Önce masallar şehri Kazablanka, Marakeş ve Fas’ın diğer şehirleri, ardından iber yarımadası İspanya…
Bütün Endülüs şehirlerini gezmek, aşırı heyecanlandırmıştı beni…
Gezi kitabı yazdırdı bana.
***
Topraklarında demokrasinin eksik olmadığı Yunanistan’ın Atina’sında Akropolis’i görmeden olmazdı. Selanik’te bana Cumhuriyeti, demokrasiyi ülkeme bahşeden Mustafa Kemal Atatürk’ün evini görmesem hiç olmazdı.
***
Aklımda çok renkli, çok kültürlü, çok tanrılı bir ülke hiç çıkmıyordu, Hindistan…
Uçak fobim hep vardı ve mesafe gözümde büyüyordu.
2020 yılının şubat ayının sonlarında Asya’nın kuzeyine düşen Hindistan’a uçtum.
Yeni Delhi, Jaipur, Aşkın Mabedi Taç Mahal’in şehri Agra ve herkesin ölmek için gittiği kutsal şehir Varanasi…
Her yeri merak uyandırıyor ve ağzınız açık kalıyor.
Buna rağmen Güney Hindistan’ın kucağında gezdim!
***
Arkadaşımla İran’a gittik, gitmeden önce herkesle vedalaştım, vasiyetimi yazıp bir yere bıraktım. Bize öyle kötü anlatılmıştı ki…
Büyük medeniyete ev sahipliği yapmış İran’ın koynunda gezdik.
Kitabını yazdım. Tam 11 gün kaldık.
***
Ukrayna, Kırım’ı merak ediyordum, ama Rusya işgal etmişti.
Gezim Kiev ve Odessa ile sınırlı kaldı.
***
Yine beni olduğum yere çivileyen şehirlerden Barselona, onu imar eden, şekil veren, hayal kurduran masalsı yapılar çıkaranın ünlü mimar Antoni Gaudi’nin şehrini 2018 Nisan ayında ziyaret etmiştim.
***
HAYAL ETTİKLERİM
Uzun zaman yurt dışına çıkamadım.
2020’nin son ayları ve 2021 yılının bütün ayları, sanki birbirlerine haber salmışcasına bütün hastalıklar sıraya soktu.
Hepsi, bazen birkaçı kapımı çaldı.
Davetsiz misafir gibi, yatağa atıp, zalim bir diktatör gibi üzerimde tepindiler.
Kısaca türbülansa defalarca girip, girip çıktım…
Aklınıza ne gelirse, hastaneler ve doktorlar ikinci adresim oldu.

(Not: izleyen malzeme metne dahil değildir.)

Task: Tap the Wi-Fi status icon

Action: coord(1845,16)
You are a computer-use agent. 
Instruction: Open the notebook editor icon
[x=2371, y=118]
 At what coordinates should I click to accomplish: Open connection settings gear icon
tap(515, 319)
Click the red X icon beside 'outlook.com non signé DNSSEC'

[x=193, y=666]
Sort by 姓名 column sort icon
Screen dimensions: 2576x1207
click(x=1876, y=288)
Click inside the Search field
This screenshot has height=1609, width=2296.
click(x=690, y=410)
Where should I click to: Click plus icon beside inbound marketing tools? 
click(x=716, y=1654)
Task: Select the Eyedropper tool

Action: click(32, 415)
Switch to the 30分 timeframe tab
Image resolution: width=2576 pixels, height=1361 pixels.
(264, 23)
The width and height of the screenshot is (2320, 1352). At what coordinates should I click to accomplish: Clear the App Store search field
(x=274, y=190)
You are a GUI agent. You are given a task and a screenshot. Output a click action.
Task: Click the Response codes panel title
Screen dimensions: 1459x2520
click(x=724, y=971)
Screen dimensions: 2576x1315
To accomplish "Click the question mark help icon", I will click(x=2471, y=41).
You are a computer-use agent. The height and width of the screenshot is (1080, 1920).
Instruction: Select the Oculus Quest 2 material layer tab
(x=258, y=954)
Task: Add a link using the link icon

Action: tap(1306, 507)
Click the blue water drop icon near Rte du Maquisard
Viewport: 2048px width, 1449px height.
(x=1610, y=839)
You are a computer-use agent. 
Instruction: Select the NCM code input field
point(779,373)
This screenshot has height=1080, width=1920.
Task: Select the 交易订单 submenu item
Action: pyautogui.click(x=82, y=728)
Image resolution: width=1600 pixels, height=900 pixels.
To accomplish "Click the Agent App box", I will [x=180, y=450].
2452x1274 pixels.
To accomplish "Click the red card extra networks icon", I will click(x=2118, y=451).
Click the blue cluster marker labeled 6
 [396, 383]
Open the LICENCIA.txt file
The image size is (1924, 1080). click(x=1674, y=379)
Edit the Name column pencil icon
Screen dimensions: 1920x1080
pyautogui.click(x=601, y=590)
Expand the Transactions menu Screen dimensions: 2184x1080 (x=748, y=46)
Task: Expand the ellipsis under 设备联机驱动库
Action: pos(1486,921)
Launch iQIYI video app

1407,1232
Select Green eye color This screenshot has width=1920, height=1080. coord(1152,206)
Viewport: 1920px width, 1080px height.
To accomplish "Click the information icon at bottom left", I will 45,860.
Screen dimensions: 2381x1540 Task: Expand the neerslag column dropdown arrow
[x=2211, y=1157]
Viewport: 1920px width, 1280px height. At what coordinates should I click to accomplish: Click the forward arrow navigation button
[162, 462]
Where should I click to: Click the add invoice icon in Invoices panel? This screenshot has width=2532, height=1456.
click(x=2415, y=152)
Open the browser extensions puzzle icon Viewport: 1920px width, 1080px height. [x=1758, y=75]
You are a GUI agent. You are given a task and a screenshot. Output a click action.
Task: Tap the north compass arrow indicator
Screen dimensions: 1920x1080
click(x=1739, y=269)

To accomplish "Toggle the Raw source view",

2022 yılının ortalarına kadar bu serüvenim hiç bitmedi.
***
Ama yine de yeni yıldan umutlarım vardı, görmek istediğim yerler, hayalini kurduğum yerler,
Dünya malı dünyada kalır derler ya…
Önce sağlık, hep sağlık!!!
Allah’ın yarattığı o güzel coğrafyalarda olmalıyım.
***
Önceliğim, Mısır İskenderiye Şehri…
Olmazsa olmazım, Doğu’nun Paris’i Beyrut…
Babil’in Asma Bahçeleri, El Hilla, Irak
Olmazsa olmazlarımdan Ürdün’de kral mezarları Petra…
Yemen, İran’da Kermen şehri… Özbekistan’da Buhara ve Semerkant şehri.
Suriye de Palmire Antik şehri, ama ne yazık ki savaş sırasında antik kent yerle bir edildi, acaba kalıntılar duruyor mudur?
Hep meraktayım.
Sağlıklı bilgiler gelmiyor.
***
Muhasebecim hep derdi Çin’e gidelim derdi. Çin’den nefret ediyordum. Haklı da çıktım, Pandemi oradan çıktı. Tramp’ın dediği gibi hareket eden tüm canlıları yiyorlardı. Hep derim köpeği kesip yiyebilirler, lakin acı çektirmek ne demek?
Nefretim katlanarak büyüdü. Bir sürü belgesel izledim Çin’le ilgili. Nefretim yerini meraka bıraktı. Hindistan’la komşu olan bu ülke, teknolojide, alt yapıda dünyada bir numara olmuş. Doğal ve tarihi güzelliklerini saymakla bitmiyor. Gitmediğime pişman oldum. Özellikle 21 bin 196 km. olan Çin Seddi, mecburen Çin…
Bir gün inşallah!
***
Ardından Trabzon Sümela, Amasya Kars ve ülkemin daha nice bakir güzel yerlerini görmek istiyorum. Bu yazı geçen yıl yayımlayacaktım. Kısmet 2022 Aralık ayına sonuna nasip oldu.